# Querying Data Lakes with DataFrames

Apache Spark&trade; and Azure Databricks&reg; make it easy to access and work with files stored in Data Lakes, such as Azure Data Lake Storage (ADLS).

Companies frequently store thousands of large data files gathered from various teams and departments, typically using a diverse variety of formats including CSV, JSON, and XML. Data scientists often wish to extract insights from this data.

The classic approach to querying this data is to load it into a central database called a **data warehouse**. Traditionally, data engineers must design the schema for the central database, extract the data from the various data sources, transform the data to fit the warehouse schema, and load it into the central database. A data scientist can then query the data warehouse directly or query smaller data sets created to optimize specific types of queries. The data warehouse approach works well, but requires a great deal of up front effort to design and populate schemas. It also limits historical data, which is constrained to only the data that fits the warehouse’s schema.

An alternative approach is a **Data Lake**, which:

* Is a storage repository that cheaply stores a vast amount of raw data in its native format.
* Consists of current and historical data dumps in various formats including XML, JSON, CSV, Parquet, etc.
* May contain operational relational databases with live transactional data.

Spark is ideal for querying Data Lakes. Spark DataFrames can be used to read directly from raw files contained in a Data Lake and then execute queries to join and aggregate the data.

This lesson illustrates how to perform exploratory data analysis (EDA) to gain insights from a Data Lake.

## Prerequisites
* **IMPORTANT**: You must have permissions within your Azure subscription to create an App Registration and service principal within Azure Active Directory to complete this lesson.
* Lesson: <a href="$./02-Querying-Files">Querying Files with SQL</a>

### Getting Started

Run the following cell to configure our "classroom."

In [3]:
%run "./Includes/Classroom-Setup"

## Create Azure Data Lake Storage Gen1 (ADLS)

1. In the [Azure portal](https://portal.azure.com), select **+ Create a resource**, enter "data lake" into the Search the Marketplace box, select **Data Lake Storage Gen1** from the results, and then select **Create**.

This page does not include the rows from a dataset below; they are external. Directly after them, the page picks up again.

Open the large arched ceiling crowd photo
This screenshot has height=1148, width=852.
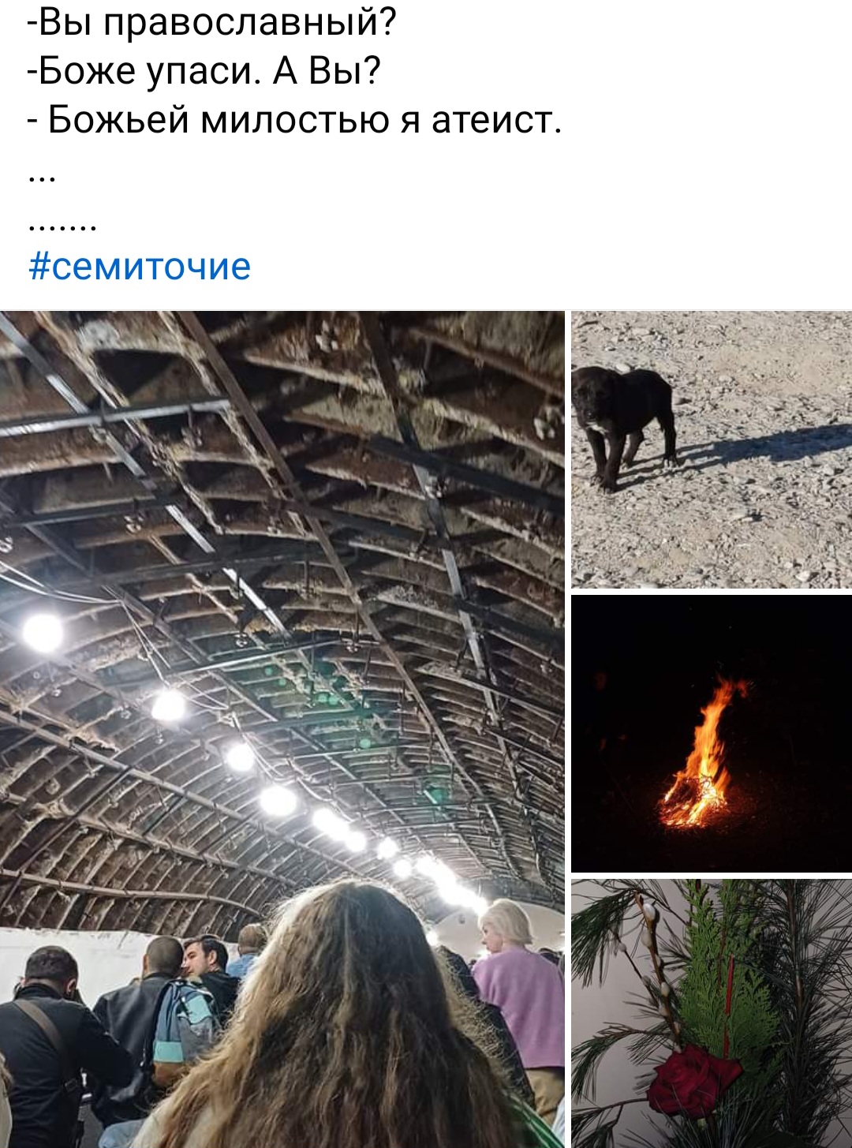tap(282, 729)
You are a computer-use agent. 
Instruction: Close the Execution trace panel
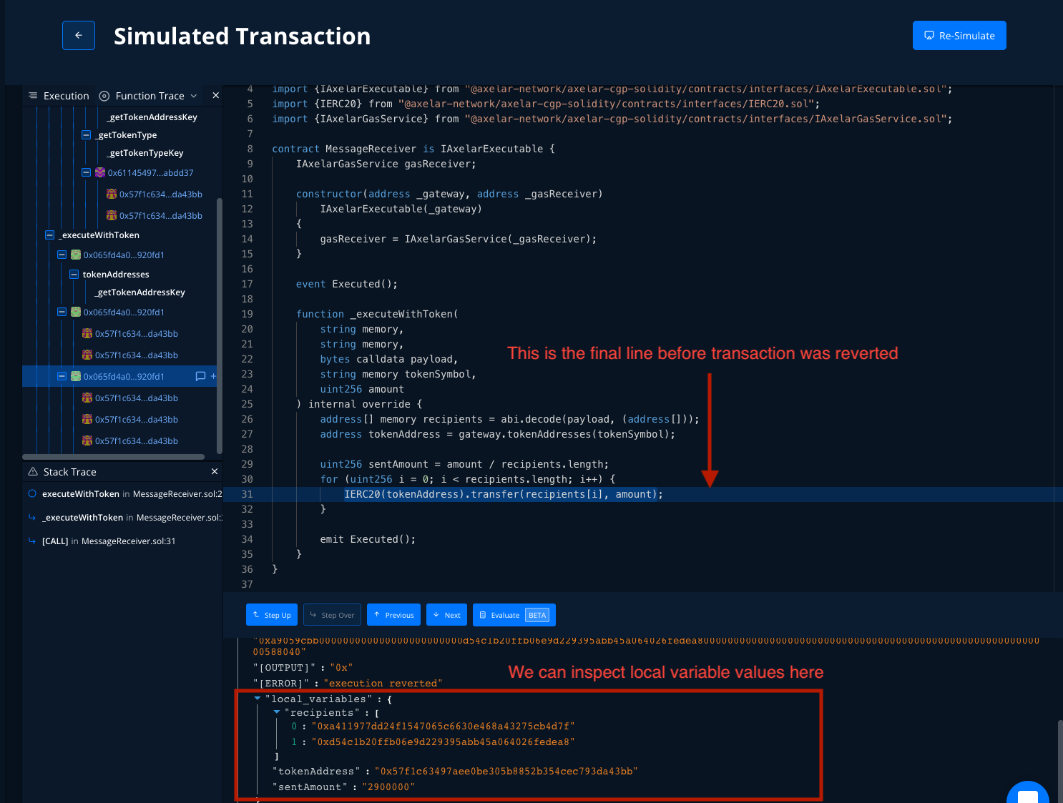coord(215,96)
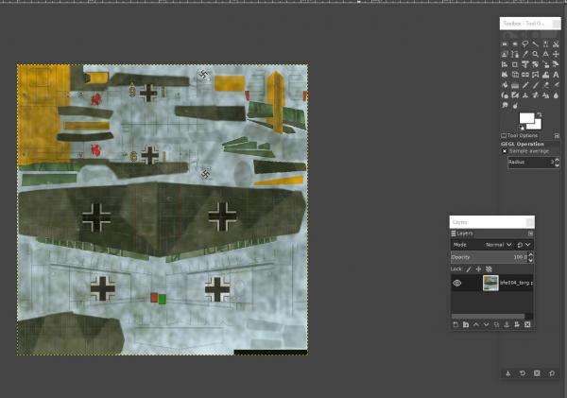The width and height of the screenshot is (567, 398).
Task: Select the Crop tool
Action: [x=515, y=65]
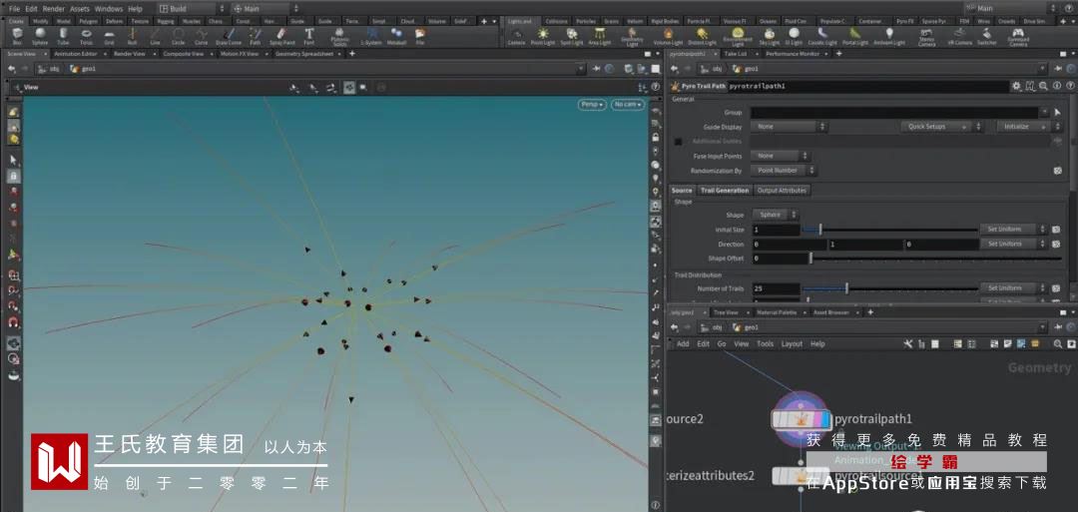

   ![In the Azure portal, +Create a resource is highlighted in the navigation pane, "data lake" is entered into the Search the Marketplace box, and Data Lake Storage Gen1 is highlighted in the results.](https://databricksdemostore.blob.core.windows.net/images/04/06/adls-create-resource.png 'Create Azure Data Lake Storage Gen1')

2. On the New Data Lake Storage Gen1 blade, enter the following:

   - **Name**: Enter a globally unique name (indicated by a green check mark).
   - **Subscription**: Select the subscription you are using for this module.
   - **Resource group**: Choose your module resource group.
   - **Location**: Select the closest location.
   - **Pricing package**: Choose Pay-as-You-Go.
   - **Encryption settings**: Leave set to the default value of Enabled.

   ![The New Data Lake Storage Gen1 blade is displayed, with the previously mentioned settings entered into the appropriate fields.](https://databricksdemostore.blob.core.windows.net/images/04/06/adls-create-new.png 'New Data Lake Storage Gen1')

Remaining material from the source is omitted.